Social Services Statutory Framework

Social Services Statutory Framework:-


Child Assessment Orders (CAO)

This is essentially a non-emergency option. A CAO does not confer parental responsibility on the successful applicant.  Either the local authority or the NSPCC may apply for this order.  A child assessment order can be made for a maximum of 7 days.

The court will only grant a CAO if satisfied that:

• The applicant has reasonable cause to suspect that the child is suffering, or is likely to suffer significant harm; and

• An assessment of the child’s health or development, or the way in which the child has been treated, is required to enable the applicant to determine whether or not the child is suffering, or likely to suffer, significant harm; and

• It is unlikely that such an assessment would be made, or be satisfactory, in the absence of a child assessment order.

Emergency Protection Orders (EPO’S)

An EPO gives authority to urgently remove a child from risk or keep a child in a safe place and can be obtained at any time of day or night and with the Legal Adviser’s permission it can be applied for without notice and heard by one magistrate.  An Application must be to the family proceedings court and the Magistrate(s) who hears the application must be a member of the Family Panel.

Grounds for an EPO
The general ground available to any applicant is if there is any reasonable cause to believe that the child is likely to suffer significant harm if he is not removed from where he is or does not remain where he is being accommodated.  One point to note is that evidence of past harm is not sufficient – it has to relate to future harm.


Proceedings may be commenced under s.31 seeking an order committing the child to the care of the local authority or placing the child under supervision of the local authority.  Only a local authority or an authorised person (at present the NSPCC) can commence proceedings under s.31.
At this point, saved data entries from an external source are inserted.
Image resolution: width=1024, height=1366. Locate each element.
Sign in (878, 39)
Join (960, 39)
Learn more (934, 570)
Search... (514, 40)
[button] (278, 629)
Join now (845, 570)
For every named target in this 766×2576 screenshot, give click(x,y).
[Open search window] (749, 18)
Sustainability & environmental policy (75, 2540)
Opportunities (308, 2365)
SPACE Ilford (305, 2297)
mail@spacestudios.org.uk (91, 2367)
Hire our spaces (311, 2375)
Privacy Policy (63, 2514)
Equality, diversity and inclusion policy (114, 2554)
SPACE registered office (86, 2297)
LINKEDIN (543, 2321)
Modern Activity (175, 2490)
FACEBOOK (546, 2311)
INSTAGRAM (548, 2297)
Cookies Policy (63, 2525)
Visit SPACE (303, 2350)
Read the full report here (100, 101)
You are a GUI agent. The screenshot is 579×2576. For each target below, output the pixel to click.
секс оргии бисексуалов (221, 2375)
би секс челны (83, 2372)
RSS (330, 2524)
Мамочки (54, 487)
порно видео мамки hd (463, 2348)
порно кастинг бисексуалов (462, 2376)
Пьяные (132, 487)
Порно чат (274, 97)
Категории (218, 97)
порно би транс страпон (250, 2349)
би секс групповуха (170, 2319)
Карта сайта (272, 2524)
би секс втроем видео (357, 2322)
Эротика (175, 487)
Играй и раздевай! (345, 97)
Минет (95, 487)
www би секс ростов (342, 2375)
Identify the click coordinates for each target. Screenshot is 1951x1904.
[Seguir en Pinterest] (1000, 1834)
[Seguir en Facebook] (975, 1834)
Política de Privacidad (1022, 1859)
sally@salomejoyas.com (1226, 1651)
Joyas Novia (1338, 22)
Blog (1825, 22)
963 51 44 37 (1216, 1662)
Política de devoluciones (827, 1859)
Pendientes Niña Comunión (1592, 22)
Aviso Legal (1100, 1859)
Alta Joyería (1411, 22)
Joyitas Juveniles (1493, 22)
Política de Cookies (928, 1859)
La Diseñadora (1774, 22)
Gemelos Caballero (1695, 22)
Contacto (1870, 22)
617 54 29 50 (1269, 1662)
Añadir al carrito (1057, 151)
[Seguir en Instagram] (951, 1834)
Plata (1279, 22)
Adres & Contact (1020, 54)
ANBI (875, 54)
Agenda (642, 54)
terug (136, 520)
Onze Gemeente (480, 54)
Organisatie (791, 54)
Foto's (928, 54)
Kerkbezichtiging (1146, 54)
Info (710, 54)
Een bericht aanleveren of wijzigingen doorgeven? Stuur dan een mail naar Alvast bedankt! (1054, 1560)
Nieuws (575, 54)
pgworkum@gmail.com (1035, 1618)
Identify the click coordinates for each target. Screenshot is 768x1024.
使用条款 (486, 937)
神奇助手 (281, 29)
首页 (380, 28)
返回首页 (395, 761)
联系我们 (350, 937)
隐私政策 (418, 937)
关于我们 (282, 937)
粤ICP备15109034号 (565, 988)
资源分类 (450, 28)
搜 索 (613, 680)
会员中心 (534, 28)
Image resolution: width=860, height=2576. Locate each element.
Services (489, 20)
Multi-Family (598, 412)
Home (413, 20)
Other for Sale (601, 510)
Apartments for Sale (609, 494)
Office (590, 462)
Where the court is considering a full care or supervision order the court must be satisfied on the balance of probabilities that the threshold criteria in s.31 (2) exists:

(a) That the child concerned is suffering, or is likely to suffer, significant harm;

(b) that the harm, or likelihood of harm, is attributed to:-

(i) the care given to the child or likely to be given to him if the order were not made, not being what it would be reasonable to expect a parent to give to him; or

(ii) the child’s being beyond parental control.


Care Orders:

A care order will last until the child reaches the age of 18 or it is discharged at an earlier date.  The local authority acquires parental responsibility for the duration of the care order (subject to the restrictions listed below).  Parents who had parental responsibility prior to the care order retain it, sharing parental responsibility with the local authority.  The Local Authority are under a duty to provide accommodation and maintenance for a child in care.  A care order confers power on the local authority to remove the child from the parents and decide where to place the child.

Supervision Orders:

Where a supervision order is made the child remains with the parent(s).  The local authority does not acquire parental responsibility.  The supervisor’s role is to befriend the child and advise the parents.  The parents have to allow access to the child.  A Supervision Order can be granted for a period of up to 12 months.  It can be extended by a further 12 month periods up to maximum of 2 years in total.